YOUR OBJECTIVE.
Return each line of the listing in which the word "will" appears.

Start of LISTED RECORDS

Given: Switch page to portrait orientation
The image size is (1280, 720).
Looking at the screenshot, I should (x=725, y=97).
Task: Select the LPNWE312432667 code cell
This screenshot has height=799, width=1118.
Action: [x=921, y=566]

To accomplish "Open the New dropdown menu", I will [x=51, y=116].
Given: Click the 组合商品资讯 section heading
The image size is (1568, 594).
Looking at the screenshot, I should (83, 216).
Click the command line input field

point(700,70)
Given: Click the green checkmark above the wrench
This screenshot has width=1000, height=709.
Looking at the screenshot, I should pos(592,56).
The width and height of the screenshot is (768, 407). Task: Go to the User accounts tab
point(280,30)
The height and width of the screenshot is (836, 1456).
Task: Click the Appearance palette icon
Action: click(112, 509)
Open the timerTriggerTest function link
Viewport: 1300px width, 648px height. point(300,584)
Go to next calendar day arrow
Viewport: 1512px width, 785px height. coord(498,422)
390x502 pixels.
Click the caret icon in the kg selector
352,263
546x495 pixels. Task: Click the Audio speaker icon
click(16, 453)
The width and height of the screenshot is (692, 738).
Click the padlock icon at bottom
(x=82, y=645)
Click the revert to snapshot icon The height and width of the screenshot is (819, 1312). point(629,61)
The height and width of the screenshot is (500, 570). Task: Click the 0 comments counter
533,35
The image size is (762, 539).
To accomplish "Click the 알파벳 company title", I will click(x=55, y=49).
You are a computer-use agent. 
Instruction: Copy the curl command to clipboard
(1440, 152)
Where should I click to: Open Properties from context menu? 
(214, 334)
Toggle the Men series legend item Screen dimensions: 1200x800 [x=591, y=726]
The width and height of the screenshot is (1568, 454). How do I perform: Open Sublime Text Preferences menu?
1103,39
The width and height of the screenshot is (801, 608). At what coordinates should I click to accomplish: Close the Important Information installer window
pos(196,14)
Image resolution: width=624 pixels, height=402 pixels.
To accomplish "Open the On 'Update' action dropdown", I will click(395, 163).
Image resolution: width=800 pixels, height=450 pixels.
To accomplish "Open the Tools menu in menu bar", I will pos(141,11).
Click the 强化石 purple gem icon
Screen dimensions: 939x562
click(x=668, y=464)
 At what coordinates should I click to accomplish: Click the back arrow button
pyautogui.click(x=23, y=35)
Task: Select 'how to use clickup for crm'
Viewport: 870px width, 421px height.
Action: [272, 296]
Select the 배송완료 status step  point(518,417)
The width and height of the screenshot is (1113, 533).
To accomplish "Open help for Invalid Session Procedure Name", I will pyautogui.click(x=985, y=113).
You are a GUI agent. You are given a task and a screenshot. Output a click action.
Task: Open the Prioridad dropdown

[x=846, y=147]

End of LISTED RECORDS

SOLUTION TO THIS PROBLEM.
To accomplish "Open the New dropdown menu", I will [x=51, y=116].
To accomplish "Click the 알파벳 company title", I will click(x=55, y=49).
To accomplish "Open the On 'Update' action dropdown", I will click(395, 163).
To accomplish "Open the Tools menu in menu bar", I will pos(141,11).
To accomplish "Open help for Invalid Session Procedure Name", I will pyautogui.click(x=985, y=113).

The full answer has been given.